Le gouvernement le sait et l’assume : le décalage de l’âge légal va peser mécaniquement davantage sur les femmes. Une injustice dont il n’a pas l’air de s’en émouvoir, tant son objectif est avant tout de faire des économies pour financer d’autres dépenses.
Bruno Le Maire l’a dit en juin dernier sur France Inter : « Nous voulons poursuivre la baisse des impôts et des taxes, pour cela il faut que collectivement nous travaillons davantage, c’est l’objectif de la réforme des retraites ». Pour rappel, les plus aisés ont déjà bénéficié de nombreuses baisses d’impôts, les entreprises françaises de 157 milliards d’euros d’aides publiques par an, les sociétés du CAC 40 ont distribué un montant record de 80 milliards d’euros de dividendes à leurs actionnaires en 2022.
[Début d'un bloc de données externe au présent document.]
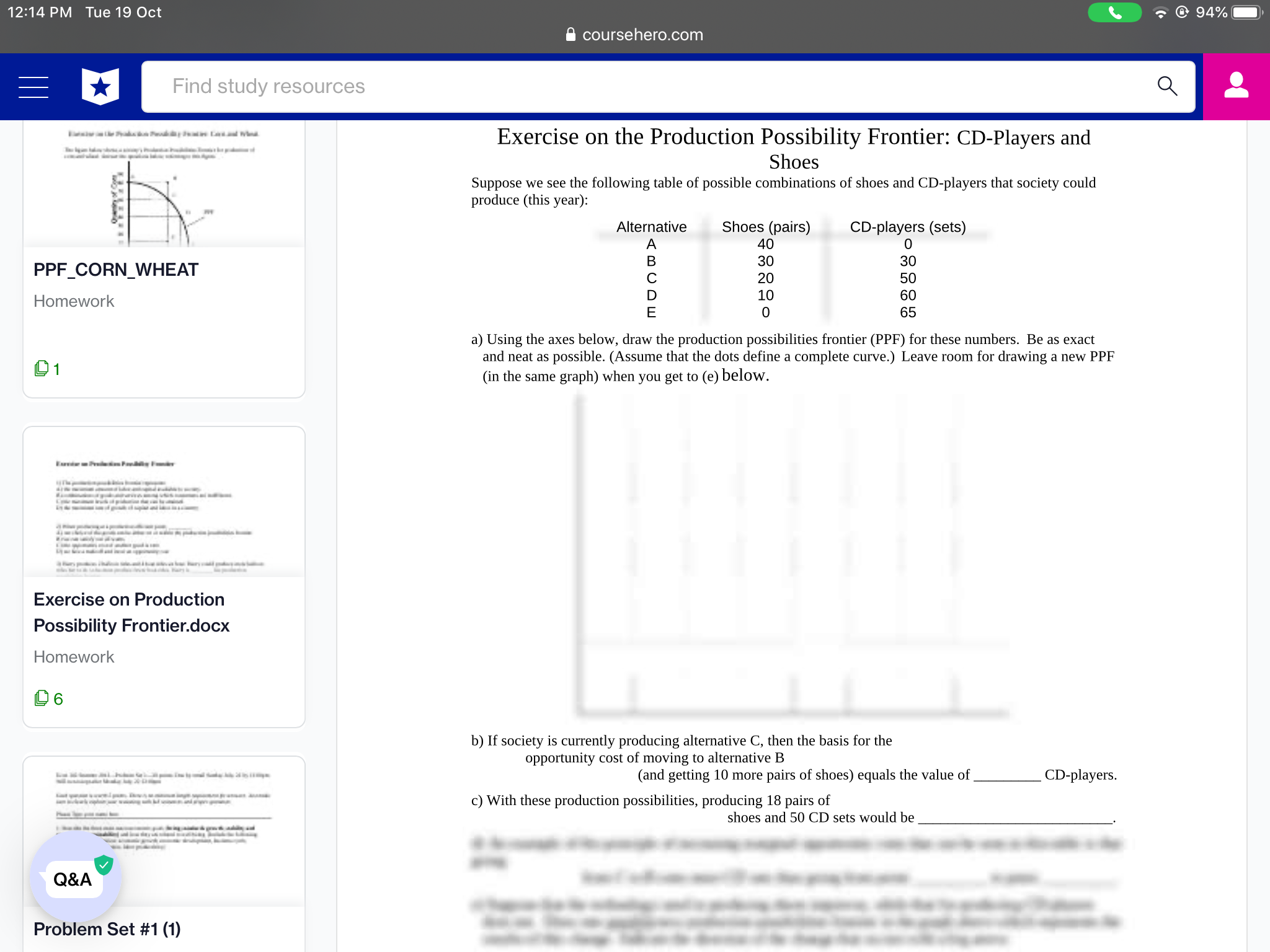The width and height of the screenshot is (1270, 952).
Task: Click Exercise on Production Possibility thumbnail
Action: pos(164,508)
Ces milliards d’euros que le gouvernement souhaite donner aux entreprises, il va les prendre dans les poches des salarié·es, et majoritairement dans celles des femmes.
Toutes les femmes : celles qui vont devoir reculer leur âge de départ, celles qui vont subir des pénalités liées au passage accéléré aux 43 années de cotisations, celles qui ne sont pas incluses dans les dispositifs pénibilité ou carrières longues comme celles qui ne pourront bénéficier de la majoration pour les carrières complètes.
Plus de 10 millions de personnes vivent sous le seuil de pauvreté, les Françaises et les Français subissent de plein fouet l’inflation, les conséquences de l’épidémie, et les services publics alertent chaque jour sur leur manque de moyens. Dans ce contexte, le gouvernement fait le choix d’une réforme qui n’est pas nécessaire plutôt que de répondre aux urgences sociales ou climatiques. Et pour cela, il a décidé de s’en prendre aux femmes.
C’est incompréhensible.
Le 7 mars, à l’appel de l’intersyndicale, nous serons en grève pour obtenir le retrait de cette réforme. Le 8 mars, journée internationale des droits des femmes, nous serons dans la rue.
Pour l’égalité femmes – hommes, cette réforme doit être retirée.
Signataires :
Caroline De Haas, Cécile Duflot et Youlie Yamamoto.